--- TRY IT ---
Retype the listing below line for line, but only from the line with "The width and" down to the line with "The image size", inclusive. Pictures stay out.
Start of RECORD SET
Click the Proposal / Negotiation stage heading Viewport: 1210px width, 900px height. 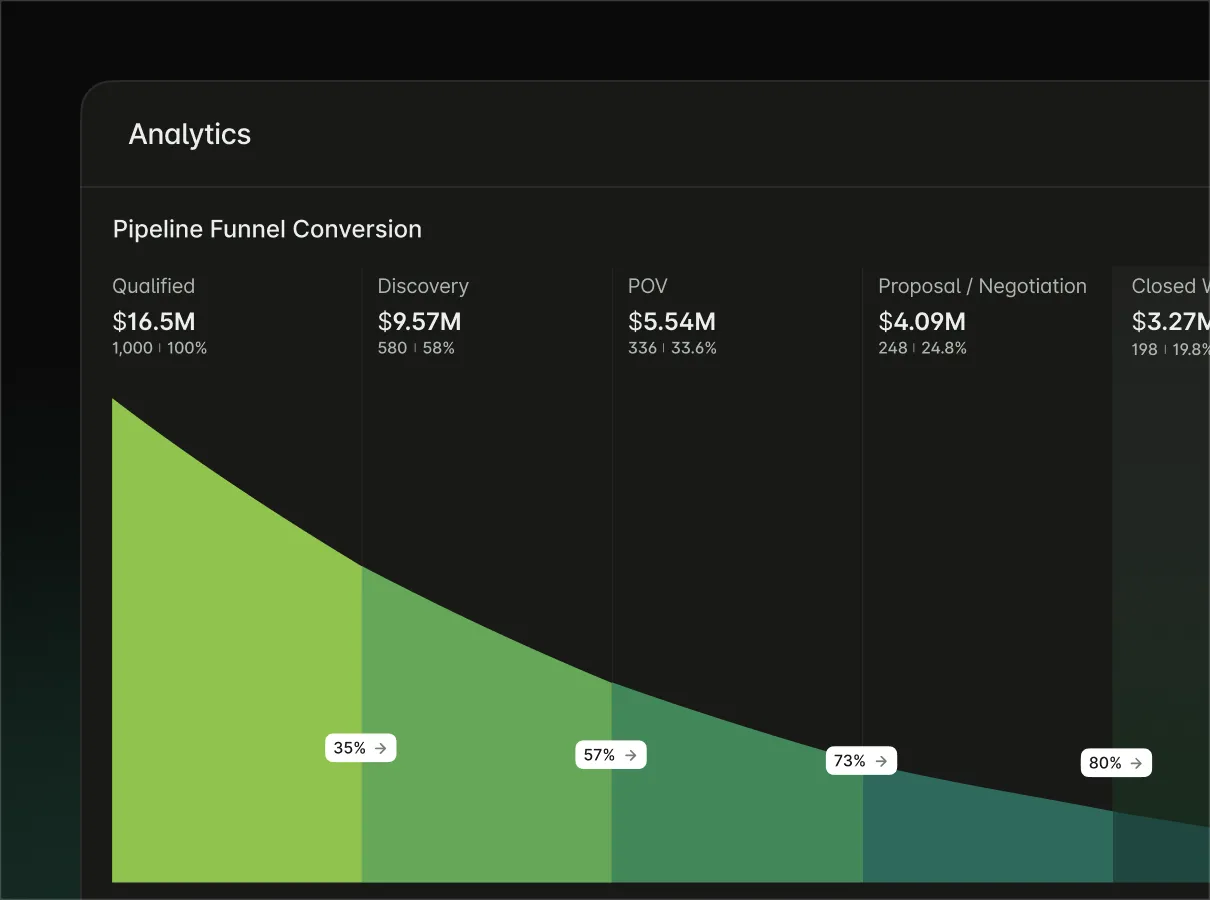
End of RECORD SET
Start of RECORD SET
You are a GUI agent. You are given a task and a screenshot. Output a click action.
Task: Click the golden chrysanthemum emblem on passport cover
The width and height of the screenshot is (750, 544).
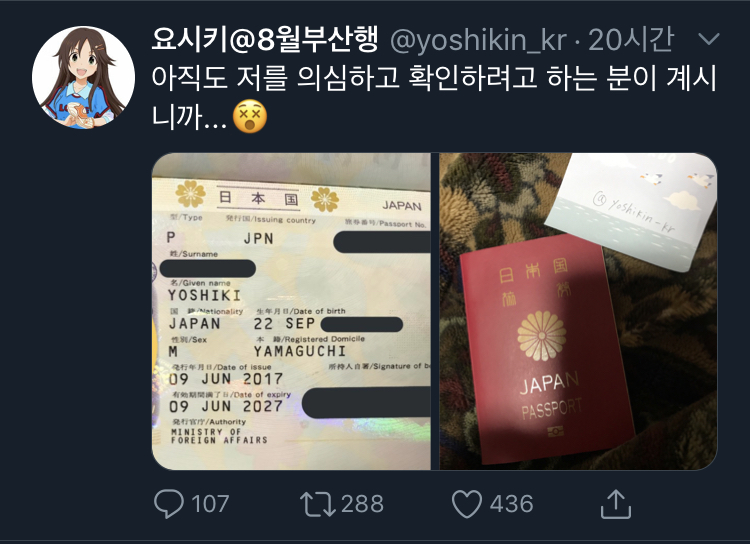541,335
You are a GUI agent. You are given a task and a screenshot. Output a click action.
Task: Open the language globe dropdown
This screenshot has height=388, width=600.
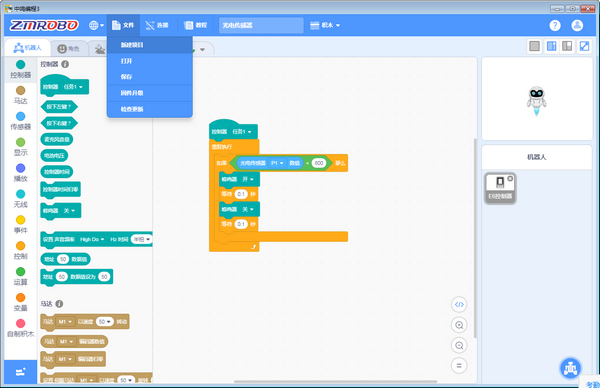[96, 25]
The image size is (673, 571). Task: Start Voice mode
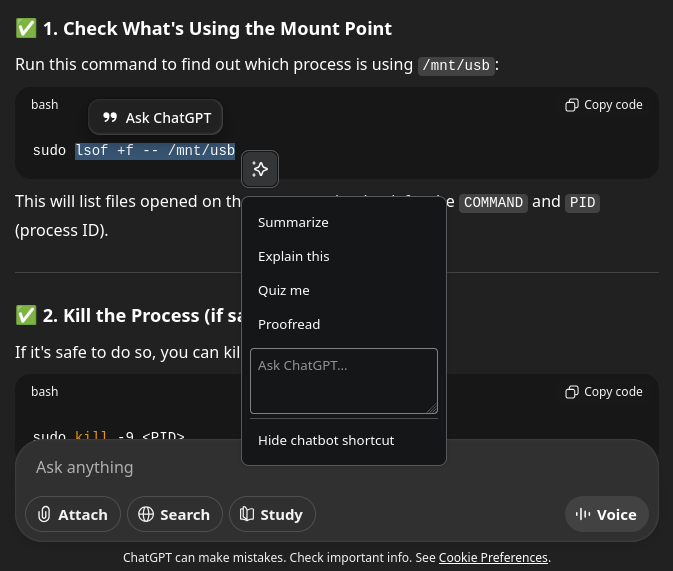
End of RECORD SET
--- EXERCISE RESPONSE ---
The width and height of the screenshot is (750, 544).
541,335
You are a GUI agent. You are given a task and a screenshot. Output a click action.
Task: Open the language globe dropdown
This screenshot has height=388, width=600.
[96, 25]
The image size is (673, 571). Task: Start Voice mode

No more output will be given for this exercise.